For Beginners: This property tells you that this layer can learn from data.
A value of true means:
- The layer can adjust its internal values during training
- It will improve its performance as it sees more data
- It has weights that are updated to make better predictions over time
Methods
Backward(Tensor<T>)
Performs the backward pass of the digit capsule layer to compute gradients.
public override Tensor<T> Backward(Tensor<T> outputGradient)
Parameters
outputGradientTensor<T>The gradient of the loss with respect to the layer's output.
Returns
- Tensor<T>
The gradient of the loss with respect to the layer's input.
Remarks
This method implements the backward pass (backpropagation) of the digit capsule layer. It computes the gradients of the loss with respect to the layer's weights and inputs, which are used to update the weights during training.

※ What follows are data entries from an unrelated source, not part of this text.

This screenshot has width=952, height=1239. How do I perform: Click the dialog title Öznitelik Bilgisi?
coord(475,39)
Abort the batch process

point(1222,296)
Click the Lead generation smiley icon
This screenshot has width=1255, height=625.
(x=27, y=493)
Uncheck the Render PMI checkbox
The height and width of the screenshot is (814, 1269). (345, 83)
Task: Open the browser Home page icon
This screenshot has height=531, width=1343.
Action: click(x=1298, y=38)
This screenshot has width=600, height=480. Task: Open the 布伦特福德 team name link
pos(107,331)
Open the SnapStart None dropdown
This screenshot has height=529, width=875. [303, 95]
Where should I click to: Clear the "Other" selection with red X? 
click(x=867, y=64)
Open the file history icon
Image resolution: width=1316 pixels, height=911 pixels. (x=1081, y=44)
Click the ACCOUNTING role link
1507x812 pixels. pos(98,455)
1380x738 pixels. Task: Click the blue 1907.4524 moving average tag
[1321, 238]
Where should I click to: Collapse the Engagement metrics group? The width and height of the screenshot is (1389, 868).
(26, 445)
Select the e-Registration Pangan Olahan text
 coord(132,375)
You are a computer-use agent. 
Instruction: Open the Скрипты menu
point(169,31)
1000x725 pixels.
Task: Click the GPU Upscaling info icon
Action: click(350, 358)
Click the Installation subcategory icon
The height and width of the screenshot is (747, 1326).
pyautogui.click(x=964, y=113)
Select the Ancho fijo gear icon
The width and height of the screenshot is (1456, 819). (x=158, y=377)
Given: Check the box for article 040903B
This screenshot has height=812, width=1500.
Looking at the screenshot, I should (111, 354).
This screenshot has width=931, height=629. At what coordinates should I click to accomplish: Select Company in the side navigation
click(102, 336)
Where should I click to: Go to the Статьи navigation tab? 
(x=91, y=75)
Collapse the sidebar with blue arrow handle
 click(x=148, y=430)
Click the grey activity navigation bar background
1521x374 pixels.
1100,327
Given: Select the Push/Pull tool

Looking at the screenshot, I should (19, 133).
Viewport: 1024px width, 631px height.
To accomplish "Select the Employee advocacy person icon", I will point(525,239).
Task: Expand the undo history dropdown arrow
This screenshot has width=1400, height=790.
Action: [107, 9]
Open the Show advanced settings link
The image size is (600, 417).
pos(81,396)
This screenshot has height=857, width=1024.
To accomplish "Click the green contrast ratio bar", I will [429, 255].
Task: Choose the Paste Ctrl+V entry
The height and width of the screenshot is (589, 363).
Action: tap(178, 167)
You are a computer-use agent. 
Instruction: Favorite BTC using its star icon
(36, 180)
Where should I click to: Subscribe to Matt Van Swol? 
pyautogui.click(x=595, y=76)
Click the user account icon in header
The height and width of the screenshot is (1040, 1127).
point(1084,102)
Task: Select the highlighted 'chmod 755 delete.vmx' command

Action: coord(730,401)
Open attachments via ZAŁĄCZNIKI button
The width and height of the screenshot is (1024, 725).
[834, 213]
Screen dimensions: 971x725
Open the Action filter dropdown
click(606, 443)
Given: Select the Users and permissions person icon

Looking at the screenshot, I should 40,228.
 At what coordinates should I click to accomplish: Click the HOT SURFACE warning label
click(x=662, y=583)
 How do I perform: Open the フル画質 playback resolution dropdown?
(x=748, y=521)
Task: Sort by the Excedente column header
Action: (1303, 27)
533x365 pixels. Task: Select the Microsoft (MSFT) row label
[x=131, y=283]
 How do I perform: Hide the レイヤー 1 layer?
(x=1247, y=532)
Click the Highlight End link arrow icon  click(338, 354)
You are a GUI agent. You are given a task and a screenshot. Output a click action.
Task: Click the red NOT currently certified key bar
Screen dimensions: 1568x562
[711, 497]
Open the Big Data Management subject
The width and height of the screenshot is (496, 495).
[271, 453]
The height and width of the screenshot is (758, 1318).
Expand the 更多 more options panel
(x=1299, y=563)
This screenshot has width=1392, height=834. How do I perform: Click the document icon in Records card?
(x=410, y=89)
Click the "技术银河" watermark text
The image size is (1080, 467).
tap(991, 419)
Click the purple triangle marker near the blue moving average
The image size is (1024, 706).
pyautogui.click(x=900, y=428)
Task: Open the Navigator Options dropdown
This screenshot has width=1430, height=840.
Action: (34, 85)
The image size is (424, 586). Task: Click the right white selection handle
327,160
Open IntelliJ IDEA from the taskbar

For Beginners: This is where the layer learns from its mistakes during training.
The backward pass:
- Receives information about how the network's prediction was wrong
- Calculates how each weight contributed to this error
- Determines how to adjust the weights to reduce the error next time
- Passes error information back to previous layers
It's like figuring out which ingredients in a recipe need to be adjusted after tasting the finished dish, then sharing that feedback with those who prepared the ingredients.
Exceptions
- InvalidOperationException
Thrown when backward is called before forward.
ExportComputationGraph(List<ComputationNode<T>>)
Exports the layer's computation graph for JIT compilation.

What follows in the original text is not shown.